* _What needs to be done_: Quote the lines below exactly, from the one that holds "The width and height of the screenshot is (635, 987)." through the final line of the records, and only those.

Stored items
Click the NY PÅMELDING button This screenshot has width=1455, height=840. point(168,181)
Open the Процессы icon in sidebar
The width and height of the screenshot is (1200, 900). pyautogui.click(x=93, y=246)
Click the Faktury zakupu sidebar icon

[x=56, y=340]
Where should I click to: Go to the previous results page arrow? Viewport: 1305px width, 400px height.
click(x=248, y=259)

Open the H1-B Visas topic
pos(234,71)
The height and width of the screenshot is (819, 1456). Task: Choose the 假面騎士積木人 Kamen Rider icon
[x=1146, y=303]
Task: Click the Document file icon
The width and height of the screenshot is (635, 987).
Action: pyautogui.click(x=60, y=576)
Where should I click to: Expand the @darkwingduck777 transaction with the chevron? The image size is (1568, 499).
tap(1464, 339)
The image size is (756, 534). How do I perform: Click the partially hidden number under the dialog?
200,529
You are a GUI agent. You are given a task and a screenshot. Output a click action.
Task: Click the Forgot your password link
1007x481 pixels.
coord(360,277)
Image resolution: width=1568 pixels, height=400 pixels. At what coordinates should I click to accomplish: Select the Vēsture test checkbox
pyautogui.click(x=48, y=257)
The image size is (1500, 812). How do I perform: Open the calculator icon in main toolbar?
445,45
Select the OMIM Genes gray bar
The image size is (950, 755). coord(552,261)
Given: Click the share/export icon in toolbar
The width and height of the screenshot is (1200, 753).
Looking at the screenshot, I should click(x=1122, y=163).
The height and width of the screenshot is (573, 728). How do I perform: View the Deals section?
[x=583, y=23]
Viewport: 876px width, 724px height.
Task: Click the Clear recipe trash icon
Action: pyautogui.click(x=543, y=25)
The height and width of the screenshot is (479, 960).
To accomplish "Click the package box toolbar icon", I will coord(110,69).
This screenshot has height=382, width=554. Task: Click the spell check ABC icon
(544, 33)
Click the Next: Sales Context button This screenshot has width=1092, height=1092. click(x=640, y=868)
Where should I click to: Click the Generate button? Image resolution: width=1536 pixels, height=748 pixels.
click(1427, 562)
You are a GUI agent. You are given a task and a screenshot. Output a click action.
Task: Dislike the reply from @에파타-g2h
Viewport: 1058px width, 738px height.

* _Your solution_:
The width and height of the screenshot is (635, 987).
Action: pyautogui.click(x=60, y=576)
Where should I click to: Expand the @darkwingduck777 transaction with the chevron? The image size is (1568, 499).
tap(1464, 339)
The image size is (756, 534). How do I perform: Click the partially hidden number under the dialog?
200,529
You are a GUI agent. You are given a task and a screenshot. Output a click action.
Task: Click the Forgot your password link
1007x481 pixels.
coord(360,277)
Image resolution: width=1568 pixels, height=400 pixels. At what coordinates should I click to accomplish: Select the Vēsture test checkbox
pyautogui.click(x=48, y=257)
The image size is (1500, 812). How do I perform: Open the calculator icon in main toolbar?
445,45
Select the OMIM Genes gray bar
The image size is (950, 755). coord(552,261)
Given: Click the share/export icon in toolbar
The width and height of the screenshot is (1200, 753).
Looking at the screenshot, I should click(x=1122, y=163).
The height and width of the screenshot is (573, 728). How do I perform: View the Deals section?
[x=583, y=23]
Viewport: 876px width, 724px height.
Task: Click the Clear recipe trash icon
Action: pyautogui.click(x=543, y=25)
The height and width of the screenshot is (479, 960).
To accomplish "Click the package box toolbar icon", I will coord(110,69).
This screenshot has height=382, width=554. Task: Click the spell check ABC icon
(544, 33)
Click the Next: Sales Context button This screenshot has width=1092, height=1092. click(x=640, y=868)
Where should I click to: Click the Generate button? Image resolution: width=1536 pixels, height=748 pixels.
click(1427, 562)
You are a GUI agent. You are given a task and a screenshot. Output a click action.
Task: Dislike the reply from @에파타-g2h
Viewport: 1058px width, 738px height.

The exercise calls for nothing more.